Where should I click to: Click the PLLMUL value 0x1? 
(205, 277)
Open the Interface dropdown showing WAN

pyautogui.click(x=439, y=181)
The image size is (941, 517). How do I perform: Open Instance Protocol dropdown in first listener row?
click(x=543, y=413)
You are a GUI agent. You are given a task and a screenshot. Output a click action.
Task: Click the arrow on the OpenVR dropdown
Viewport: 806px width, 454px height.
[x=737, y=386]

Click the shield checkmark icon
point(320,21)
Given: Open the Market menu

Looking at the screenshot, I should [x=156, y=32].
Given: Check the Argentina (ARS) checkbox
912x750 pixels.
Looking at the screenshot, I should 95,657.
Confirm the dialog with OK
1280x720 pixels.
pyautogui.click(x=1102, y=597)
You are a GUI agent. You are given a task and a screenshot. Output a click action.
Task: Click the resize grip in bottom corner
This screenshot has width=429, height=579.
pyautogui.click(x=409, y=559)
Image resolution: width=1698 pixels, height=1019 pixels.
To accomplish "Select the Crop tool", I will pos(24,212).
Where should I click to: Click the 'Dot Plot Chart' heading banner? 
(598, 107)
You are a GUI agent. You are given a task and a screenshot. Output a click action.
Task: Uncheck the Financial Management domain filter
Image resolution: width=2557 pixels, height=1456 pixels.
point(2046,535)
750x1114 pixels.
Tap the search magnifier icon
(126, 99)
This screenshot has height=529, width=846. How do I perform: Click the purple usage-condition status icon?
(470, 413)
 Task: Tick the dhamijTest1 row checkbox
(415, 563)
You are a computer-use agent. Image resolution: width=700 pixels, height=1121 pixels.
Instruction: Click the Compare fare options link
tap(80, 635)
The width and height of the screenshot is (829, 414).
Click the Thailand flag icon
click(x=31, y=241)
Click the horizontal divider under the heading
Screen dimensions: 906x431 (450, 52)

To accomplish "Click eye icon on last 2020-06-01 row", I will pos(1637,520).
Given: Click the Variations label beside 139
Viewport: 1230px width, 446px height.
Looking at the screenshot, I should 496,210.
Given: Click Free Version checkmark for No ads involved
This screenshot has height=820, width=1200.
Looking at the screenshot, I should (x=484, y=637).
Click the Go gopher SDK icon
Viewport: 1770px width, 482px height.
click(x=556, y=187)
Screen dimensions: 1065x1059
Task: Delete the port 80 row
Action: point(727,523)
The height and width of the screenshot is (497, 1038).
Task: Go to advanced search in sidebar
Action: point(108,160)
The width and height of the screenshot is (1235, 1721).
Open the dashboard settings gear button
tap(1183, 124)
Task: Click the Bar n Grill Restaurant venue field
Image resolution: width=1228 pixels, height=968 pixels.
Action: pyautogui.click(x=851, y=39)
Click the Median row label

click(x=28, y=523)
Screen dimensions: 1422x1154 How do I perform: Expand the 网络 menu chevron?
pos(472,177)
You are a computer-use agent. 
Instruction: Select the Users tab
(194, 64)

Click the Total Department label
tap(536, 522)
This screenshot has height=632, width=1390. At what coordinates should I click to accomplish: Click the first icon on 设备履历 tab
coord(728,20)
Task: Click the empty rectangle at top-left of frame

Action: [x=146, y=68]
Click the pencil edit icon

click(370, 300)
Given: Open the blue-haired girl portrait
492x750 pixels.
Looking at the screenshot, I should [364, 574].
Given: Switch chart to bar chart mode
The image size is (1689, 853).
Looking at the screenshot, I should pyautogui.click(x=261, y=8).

**Exercise description:**
Only the lines from the one that contains "Image resolution: width=1228" to the end of the entries above should be given again, exactly and in full.

**The completed task:**
Image resolution: width=1228 pixels, height=968 pixels.
Action: pyautogui.click(x=851, y=39)
Click the Median row label

click(x=28, y=523)
Screen dimensions: 1422x1154 How do I perform: Expand the 网络 menu chevron?
pos(472,177)
You are a computer-use agent. 
Instruction: Select the Users tab
(194, 64)

Click the Total Department label
tap(536, 522)
This screenshot has height=632, width=1390. At what coordinates should I click to accomplish: Click the first icon on 设备履历 tab
coord(728,20)
Task: Click the empty rectangle at top-left of frame

Action: [x=146, y=68]
Click the pencil edit icon

click(370, 300)
Given: Open the blue-haired girl portrait
492x750 pixels.
Looking at the screenshot, I should [364, 574].
Given: Switch chart to bar chart mode
The image size is (1689, 853).
Looking at the screenshot, I should pyautogui.click(x=261, y=8).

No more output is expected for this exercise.